▶ [PROBLEMS TO WORK ON]
• a. According to the article on Trump's tax reform push, in which state did he give the speech that began it?
• b. Write the next part of the article on Trump's tax reform push, starting after its final sentence.

▶ [READING PASSAGE]

----

Economic PolicyEconomy

Trump Begins Tackling Tax Reform

President Donald Trump began his push for tax reform with a speech in Missouri earlier today.

Trump said the four principles of his tax reform plan would be:

  • We need a tax code that is simple, fair, and easy to understand. This means getting rid of the loopholes and complexity that primarily benefit the wealthiest Americans and special interests.

  • We need a competitive tax code that creates more jobs and higher wages for Americans.  It’s time to give American workers the pay raise that they’ve been looking for many, many years.

  • We need tax relief for middle-class families. We will lower taxes for middle-income Americans so they can keep more of their hard-earned paychecks.

  • We want to bring back trillions of dollars in wealth that’s parked overseas. By making it less punitive for companies to bring back this money, and by making the process far less bureaucratic and difficult, we can return trillions and trillions of dollars to our economy and spur billions of dollars in new investments in our struggling communities and throughout our nation.

----

▶ [STORED DATA]
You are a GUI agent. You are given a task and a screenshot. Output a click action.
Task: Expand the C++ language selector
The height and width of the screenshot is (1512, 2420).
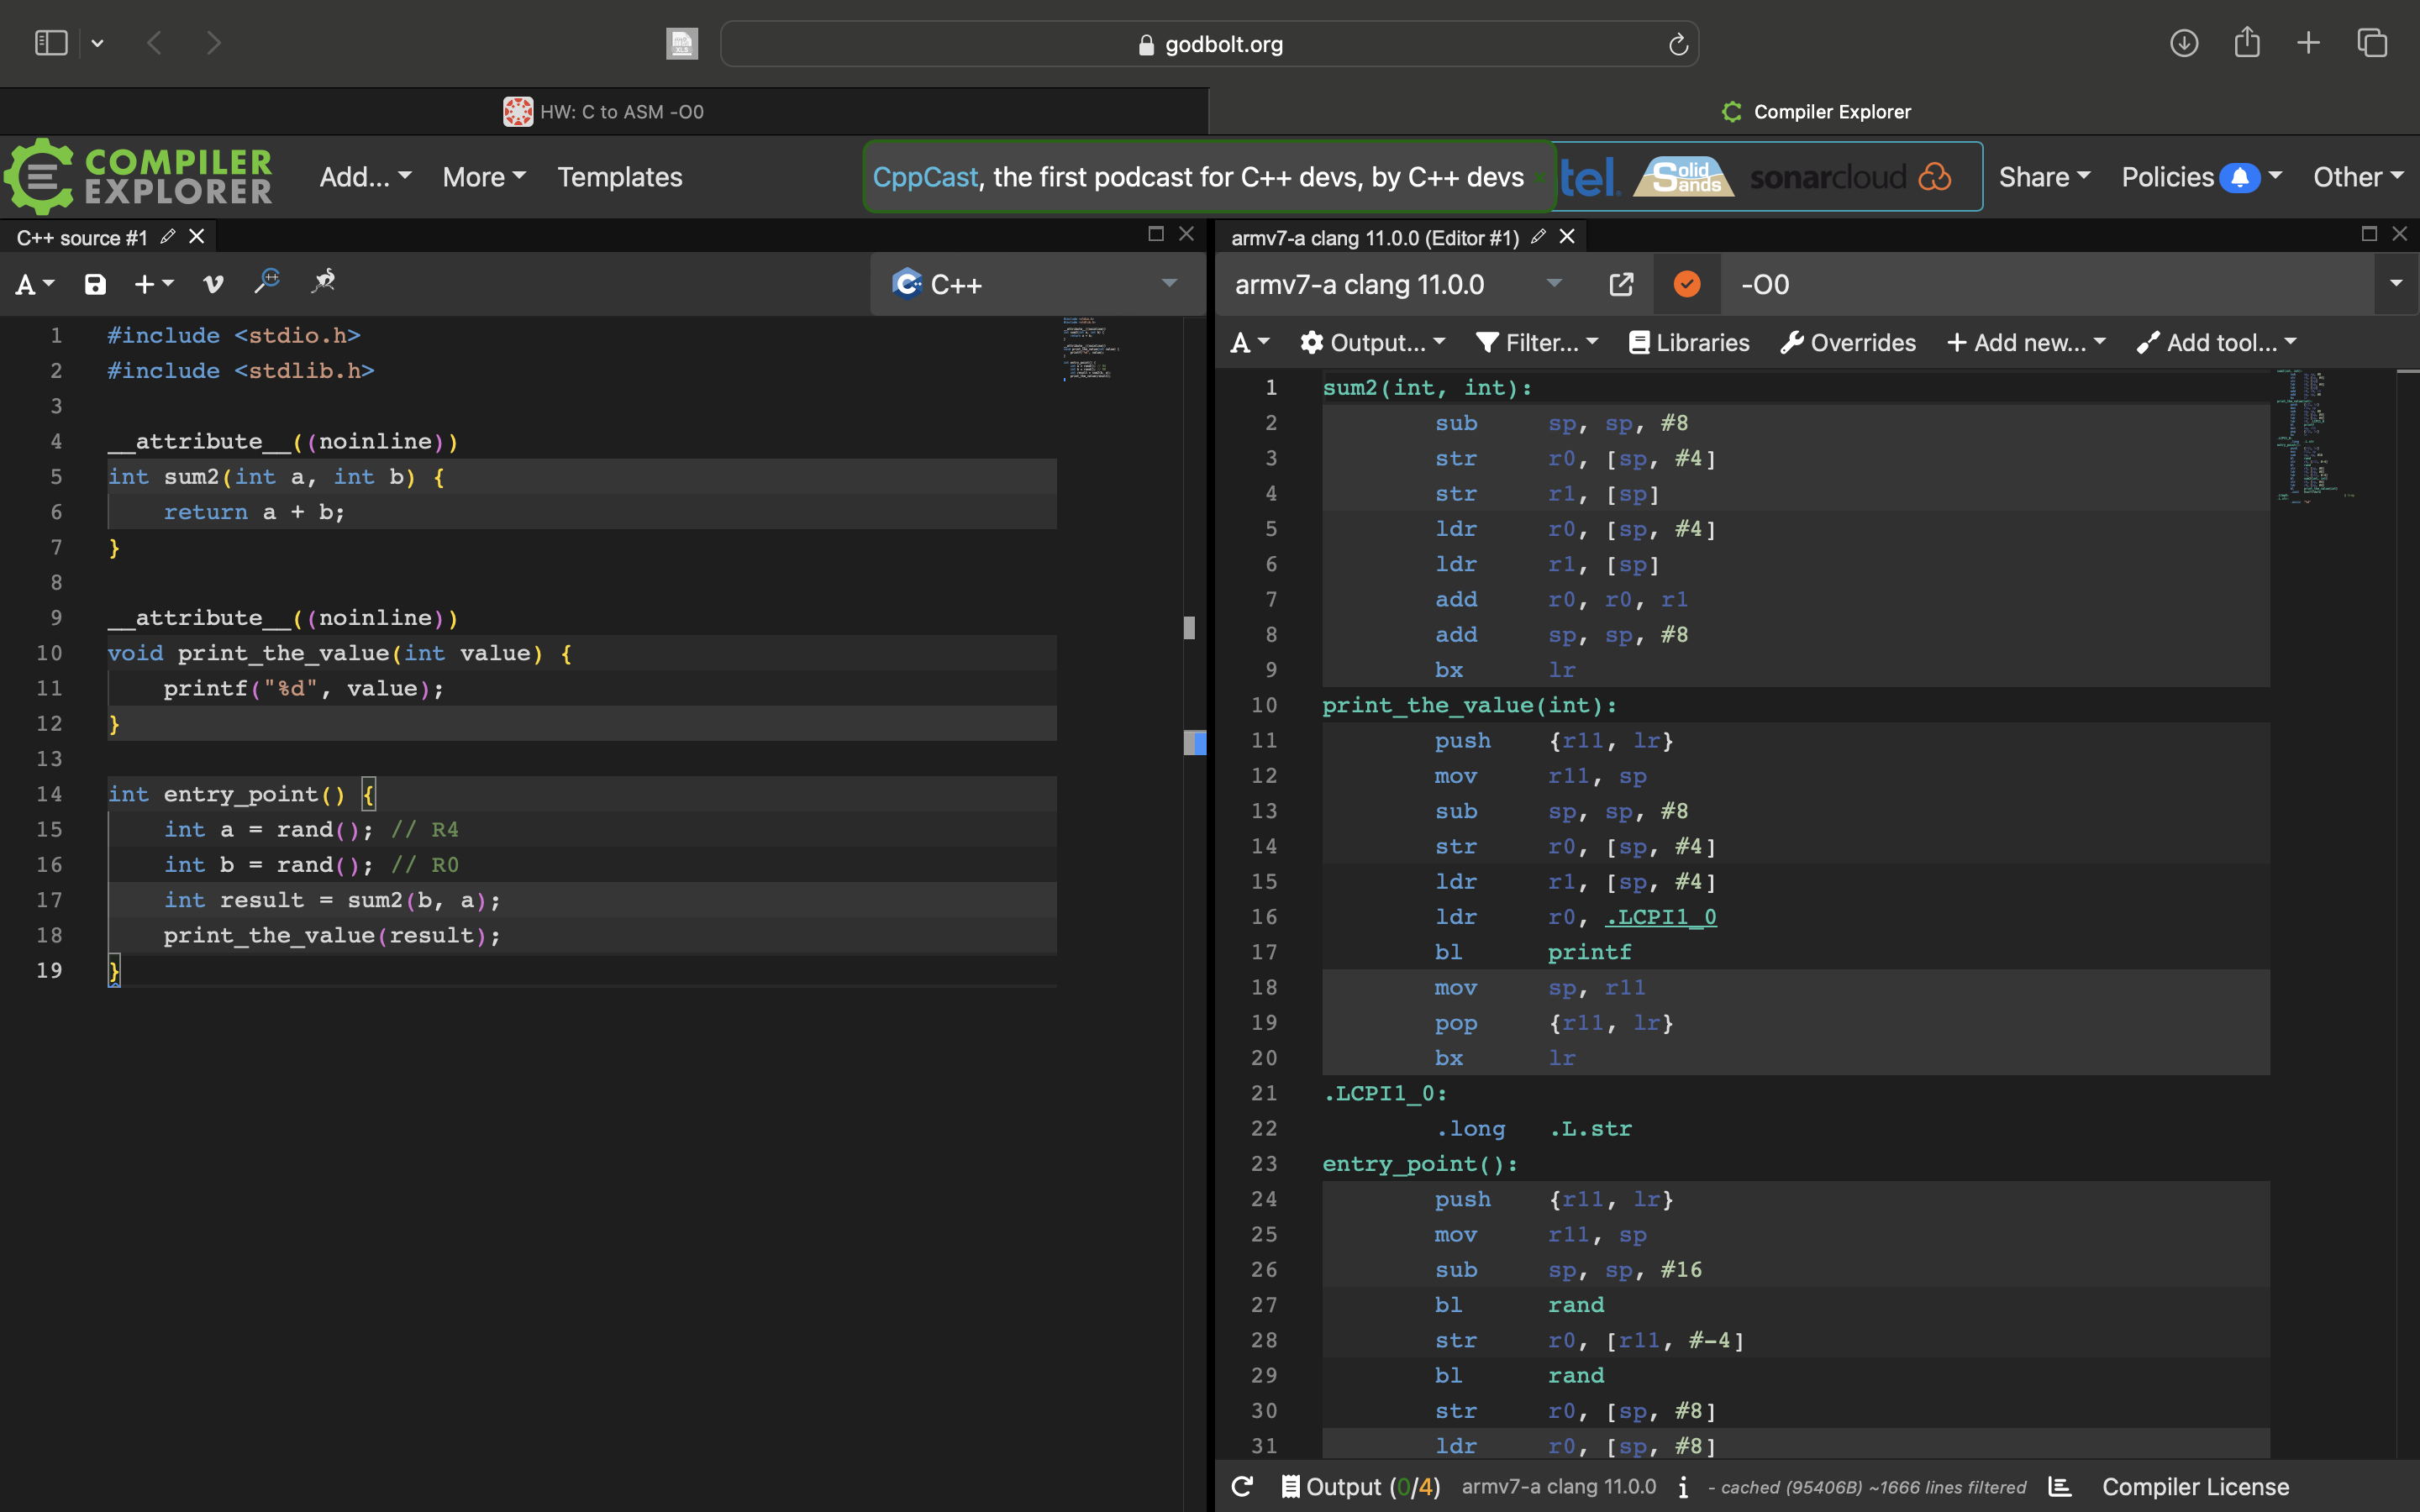pos(1037,285)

----

▶ [SOLVED PROBLEMS]
• a. Missouri

• b.
Trump said the United States’s tax competitiveness has fallen behind other developed countries since Reagan’s tax reform plan in 1986.

Trump said:

In 1986, Ronald Reagan led the world by cutting our corporate tax rate to 34 percent.  That was below the average rate for developed countries at the time.

 Everybody thought that was a monumental thing that happened.  But then, under this pro-America system, our economy boomed.  It just went beautifully — right through the roof.  The middle class thrived and median family income increased.

Other countries saw the success.  They looked at us.  They saw — what is America doing?  What’s happening with the United States?  And they acted very swiftly by cutting their taxes lower, and lower, and lower, and reforming their tax systems to be far more competitive than ours.
Over the past 30 years, the average business tax rate among developed nations fell from 45 percent to less than 24 percent.  And some countries have an unbelievably low tax, including, by the way, China and some others that are highly competitive, and really doing very well against us.  They are taking us, frankly, to the cleaners.  So we must — we have no choice — we must lower our taxes.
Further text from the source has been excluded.